F. Tariq, P.D. Lee, R. Haswell, D.W. McComb
Chemical Engineering Science, Volume 66, Issue 23, December 2011
The total activity, selectivity and lifetime of heterogeneous silica–alumina catalysts depends on the flow of molecules through complex three-dimensional (3D) hierarchical pore structures that can span length scales from micro- to nano-meters. The transport of molecules to and from active sites ultimately determines the catalyst pellets performance. In this study a multiscale tomography (MT) methodology was developed by combining x-ray microtomography (XMT), dual beam focused ion beam tomography (DBFIB) and electron tomography (ET) to compare the flow properties of two hierarchically porous silica–alumina catalysts, one sintered/calcined at 580 °C and the other at 800 °C.
The use of MT not only allowed visualization and quantification of the effect of sintering temperature on the pore structures at a number of length scales, but also allowed the influence of this pore structure on the flow effects to be calculated from the nanometer to millimeter scale.
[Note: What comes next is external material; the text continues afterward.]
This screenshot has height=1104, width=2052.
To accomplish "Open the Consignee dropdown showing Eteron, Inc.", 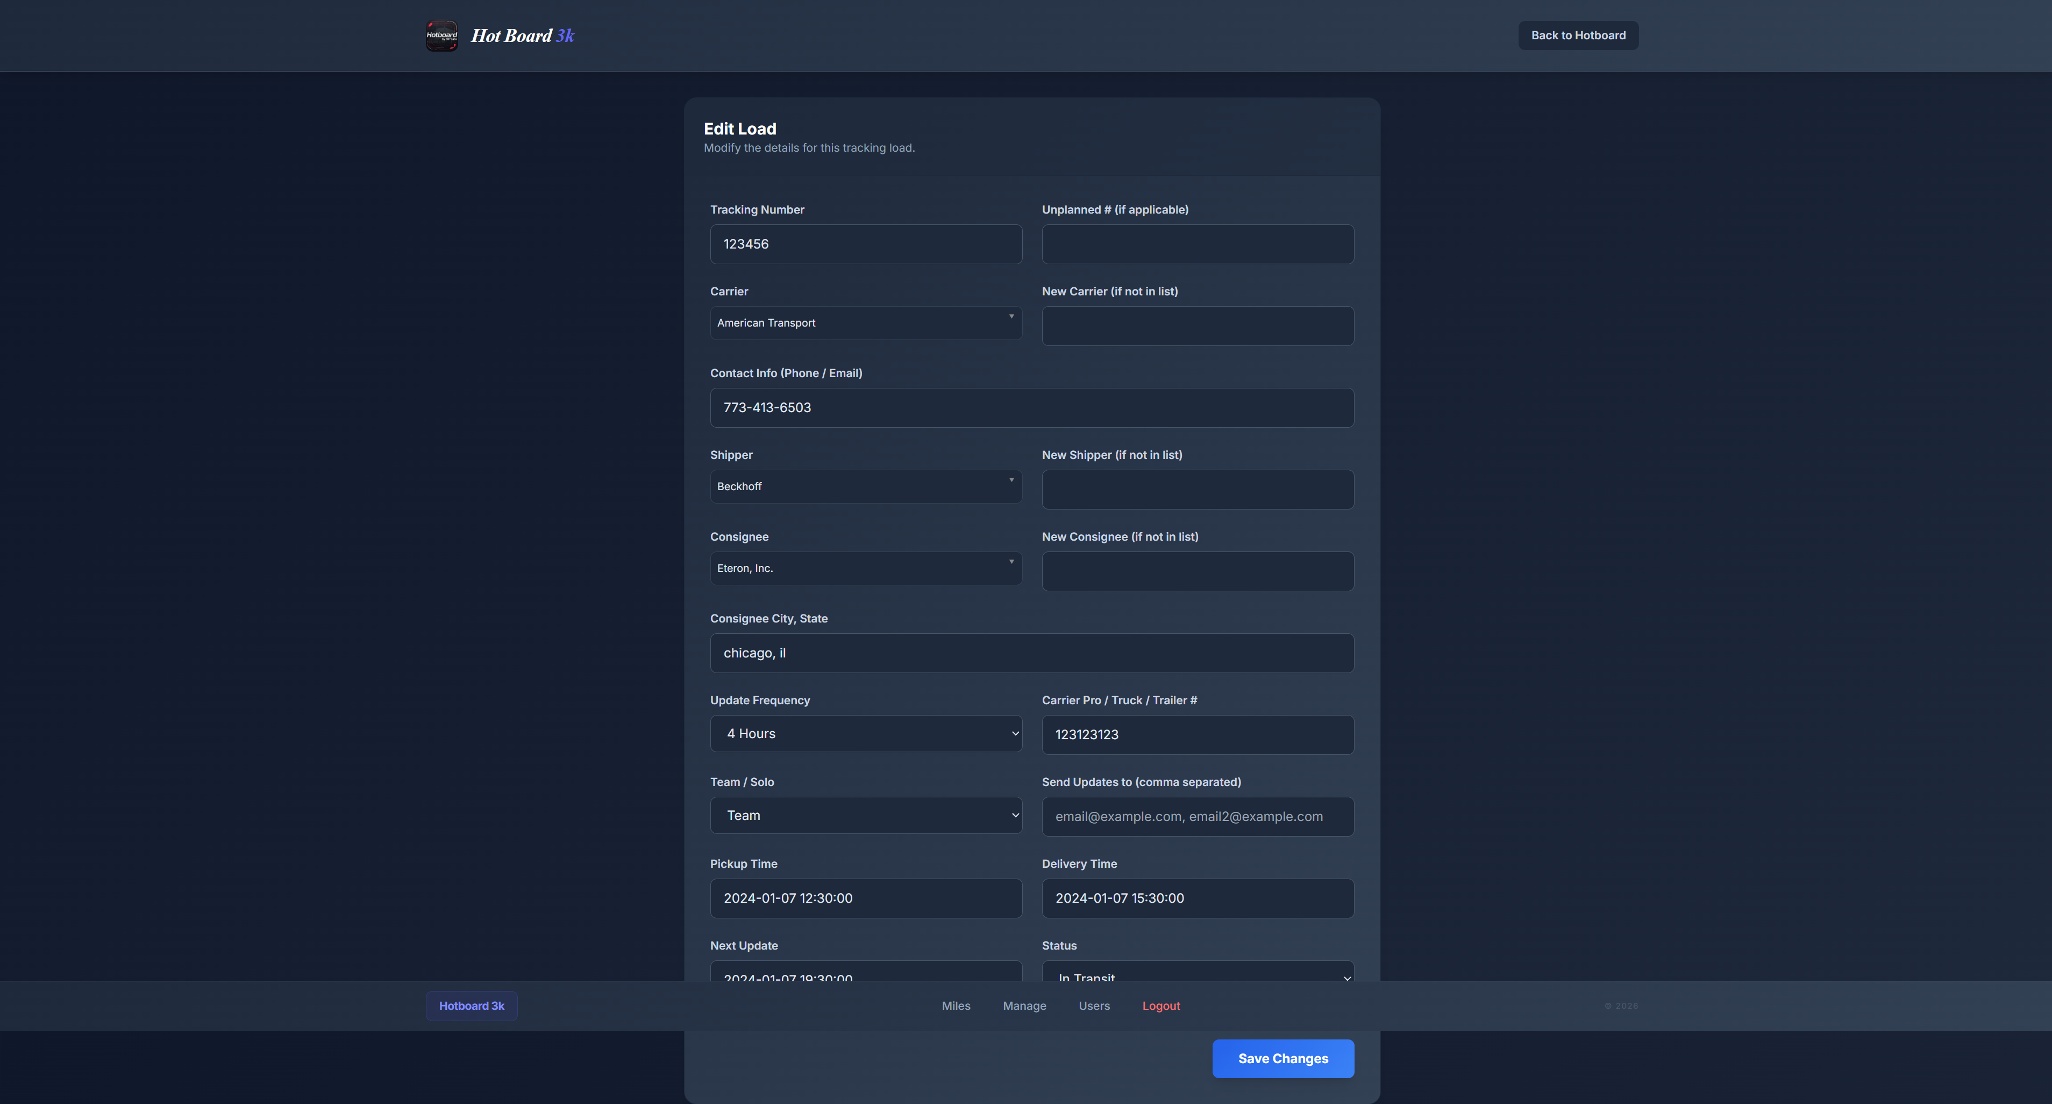I will point(865,568).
The lower temperature calcined catalyst exhibited an open, rounded, interconnected pore structure, while the high temperature one had a finer plate/crack-like pore structure, with ∼15-20% lower porosity. The permeability of both catalysts was calculated via direct meshing of the MT volumes and coupled across all three length scales (∼104 m), giving a good agreement to experimentally measured values.
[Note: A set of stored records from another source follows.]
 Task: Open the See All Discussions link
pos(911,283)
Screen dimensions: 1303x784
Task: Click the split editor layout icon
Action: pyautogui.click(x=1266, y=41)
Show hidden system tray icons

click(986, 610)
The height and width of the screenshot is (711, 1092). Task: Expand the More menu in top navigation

It was concluded that the higher calcining temperature significantly reduces the permeability across all length scales investigated. The very fine and tortuous paths in this high temperature calcined catalyst will be more vulnerable to deactivation by coking, illustrating how MT coupled with flow simulations can give new insights into the processing of sintered catalysts and potentially other functional materials.